Una de las cuestiones que más inquietud nos causa es el mañana. Cuando se absolutiza no nos deja disfrutar el presente. Por eso hay personas que viven para el cálculo. Lo que hacen y proponen tiene un claro matiz de búsqueda de rendimiento ante un mañana incierto.
Me preocupa esa visión del mañana que roba esperanza al presente y le impide ser fecundo y feliz. Hay personas, comunidades, familias y grupos humanos –en la Iglesia y fuera de ella– que «no tienen tiempo» de vivir el presente por estar afanados en asegurarse un mañana. Y, evidentemente, no es el mañana de la eternidad, es el mañana del propio esfuerzo, del cálculo o la estrategia.

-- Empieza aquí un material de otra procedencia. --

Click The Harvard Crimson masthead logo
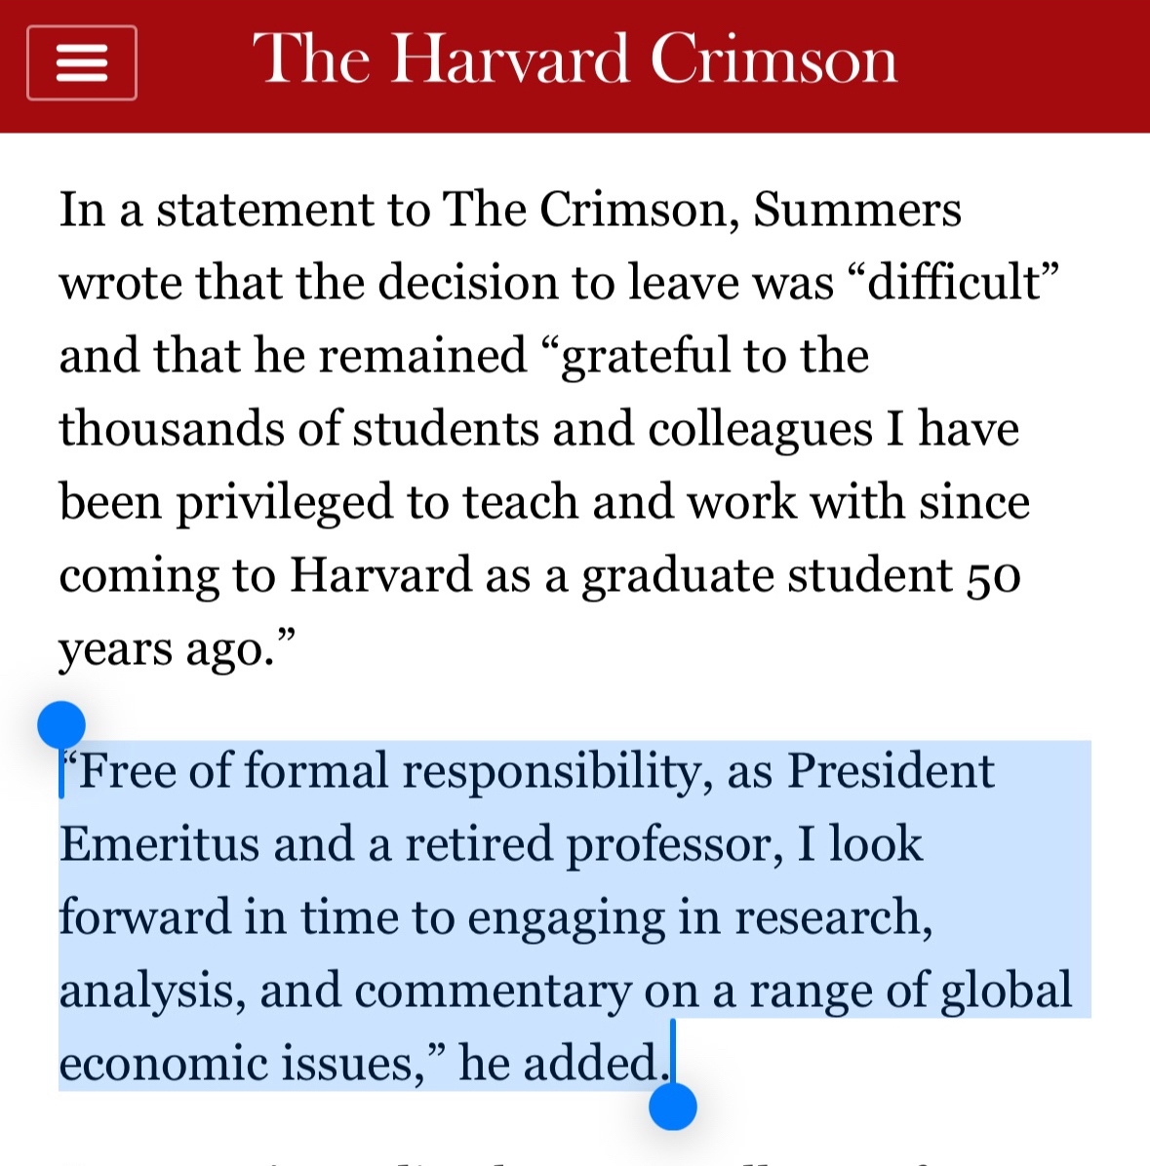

Estas personas que no viven el presente por el peso del mañana, están necrosadas para la convivencia, la relación y, por supuesto, el amor. Todo está calculado, medido, organizado y precisado. Todo, en teoría, en función de la vida, pero sin vida.
Acompañando procesos de reorganización y asesoramiento en liderazgo de instituciones me encuentro con no pocos (y pocas) apasionados por el mañana. La pretensión de cualquier itinerario es garantizar que «mañana se logre…». Sin caer en la cuenta que en el hoy se están perdiendo –y ganando– batallas que, al no reparar en ellas, evidencian que no habrá mañana.
Efectivamente todos tenemos la responsabilidad de construir un mañana diferente. Tenemos el mandato de lograr que la solidaridad se abra camino venciendo el egoísmo y el amor traiga la paz… Pero estos valores se construyen hoy, se tejen hoy, y se celebran hoy en un presente próximo, casi íntimo, que despierte el entendimiento de nuestras vidas para buscar lo que merece la pena. Solo lo que merece la pena.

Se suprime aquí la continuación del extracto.